Alasan orang mati kelaparan adalah karena orang-orang di barat yang kaya makan begitu banyak hasil pertanian untuk memberi makan hewan mereka. Lebih buruk lagi karena Barat dapat memaksa negara lain yang kurang kaya untuk menanam makanan untuk hewan mereka padahal mereka bisa menanamnya untuk konsumsi mereka sendiri.

Jadi apa itu Barat dan siapa orang-orang kaya ini? Barat adalah bagian dunia yang menguasai peredaran modal, industri dan memiliki taraf hidup tertinggi. Barat terdiri dari negara-negara Eropa, termasuk Inggris, serta Amerika Serikat dan Kanada, terkadang negara-negara ini disebut Blok Utara. Namun, di Selatan juga terdapat negara-negara dengan standar hidup yang tinggi, seperti Jepang, Australia dan Selandia Baru, sebagian besar negara-negara di belahan bumi selatan adalah negara yang relatif miskin.

Sekitar 7 miliar orang hidup di planet kita, kira-kira sepertiga tinggal di Utara yang kaya dan dua pertiga di Selatan yang miskin. Untuk bertahan hidup, kita semua menggunakan produk pertanian – tetapi dalam jumlah yang berbeda.

Sebagai contoh, seorang anak yang lahir di AS akan menggunakan 12 kali lebih banyak sumber daya alam seumur hidup daripada anak yang lahir di Bangladesh: 12 kali lebih banyak kayu, tembaga, besi, air, tanah, dan sebagainya. Beberapa alasan perbedaan ini terletak pada sejarah. Ratusan tahun yang lalu, para pejuang dari Utara menaklukkan negara-negara selatan dan mengubahnya menjadi koloni, pada kenyataannya, mereka masih memiliki negara-negara ini. Mereka melakukan ini karena negara-negara selatan kaya akan segala macam sumber daya alam. Penjajah Eropa menggunakan negara-negara ini, mereka memaksa mereka untuk memasok produk-produk yang diperlukan untuk operasi industri. Banyak penduduk koloni kehilangan tanah dan dipaksa menanam produk pertanian untuk negara-negara Eropa. Selama periode ini, jutaan orang dari Afrika diangkut secara paksa ke AS dan Eropa untuk bekerja sebagai budak.
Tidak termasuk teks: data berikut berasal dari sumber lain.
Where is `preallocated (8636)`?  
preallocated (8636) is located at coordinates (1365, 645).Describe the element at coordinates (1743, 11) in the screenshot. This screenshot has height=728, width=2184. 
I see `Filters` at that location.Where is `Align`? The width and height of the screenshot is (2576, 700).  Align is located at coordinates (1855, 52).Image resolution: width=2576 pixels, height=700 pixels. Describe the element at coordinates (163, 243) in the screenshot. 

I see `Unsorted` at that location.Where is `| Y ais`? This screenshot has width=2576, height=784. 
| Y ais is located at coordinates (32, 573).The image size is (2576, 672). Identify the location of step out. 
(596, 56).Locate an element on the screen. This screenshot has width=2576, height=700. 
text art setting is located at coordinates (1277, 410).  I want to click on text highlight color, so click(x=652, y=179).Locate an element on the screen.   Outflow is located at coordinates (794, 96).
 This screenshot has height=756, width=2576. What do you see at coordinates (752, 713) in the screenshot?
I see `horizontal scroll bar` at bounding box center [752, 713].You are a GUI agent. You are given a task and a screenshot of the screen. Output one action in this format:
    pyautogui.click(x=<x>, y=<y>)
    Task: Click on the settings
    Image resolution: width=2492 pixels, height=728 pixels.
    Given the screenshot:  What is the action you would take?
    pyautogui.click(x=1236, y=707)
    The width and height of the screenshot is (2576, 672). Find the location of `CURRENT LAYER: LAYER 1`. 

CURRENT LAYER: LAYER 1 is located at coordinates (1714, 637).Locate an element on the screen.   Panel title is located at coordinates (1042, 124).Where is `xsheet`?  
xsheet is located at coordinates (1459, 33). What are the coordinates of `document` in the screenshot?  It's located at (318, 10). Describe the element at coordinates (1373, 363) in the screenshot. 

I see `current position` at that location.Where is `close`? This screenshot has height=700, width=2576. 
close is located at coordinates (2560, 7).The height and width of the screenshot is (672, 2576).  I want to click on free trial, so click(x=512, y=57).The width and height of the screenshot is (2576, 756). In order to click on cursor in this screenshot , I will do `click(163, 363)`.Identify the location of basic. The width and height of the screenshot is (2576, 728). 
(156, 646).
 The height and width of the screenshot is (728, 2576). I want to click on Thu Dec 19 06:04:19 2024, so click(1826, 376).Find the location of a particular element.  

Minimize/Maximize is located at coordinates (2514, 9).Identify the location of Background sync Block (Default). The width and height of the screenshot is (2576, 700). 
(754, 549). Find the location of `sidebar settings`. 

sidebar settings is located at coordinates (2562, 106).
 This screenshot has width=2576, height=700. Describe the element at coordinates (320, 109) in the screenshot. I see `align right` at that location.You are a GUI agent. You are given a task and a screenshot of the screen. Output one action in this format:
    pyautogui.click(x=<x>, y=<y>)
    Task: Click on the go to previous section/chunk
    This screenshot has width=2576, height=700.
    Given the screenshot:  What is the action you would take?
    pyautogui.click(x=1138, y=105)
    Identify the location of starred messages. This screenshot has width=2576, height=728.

Inilah salah satu alasan mengapa Utara menjadi begitu kaya dan berkuasa.

Kolonisasi berhenti empat puluh atau lima puluh tahun yang lalu setelah koloni memperoleh kembali kemerdekaan mereka, sangat sering dalam perjalanan perang. Meskipun negara-negara seperti Kenya dan Nigeria, India dan Malaysia, Ghana dan Pakistan sekarang dianggap merdeka, penjajahan membuat mereka miskin dan bergantung pada Barat. Jadi, ketika Barat mengatakan membutuhkan biji-bijian untuk memberi makan ternaknya, Selatan tidak memiliki alternatif selain menanamnya. Ini hanyalah salah satu dari sedikit cara negara-negara ini dapat memperoleh uang untuk membayar teknologi baru dan barang-barang industri penting yang dapat dibeli di Barat. Barat tidak hanya memiliki lebih banyak barang dan uang, tetapi juga memiliki sebagian besar makanan. Tentu saja, tidak hanya orang Amerika yang mengonsumsi daging dalam jumlah besar, tetapi secara umum seluruh penduduk Barat.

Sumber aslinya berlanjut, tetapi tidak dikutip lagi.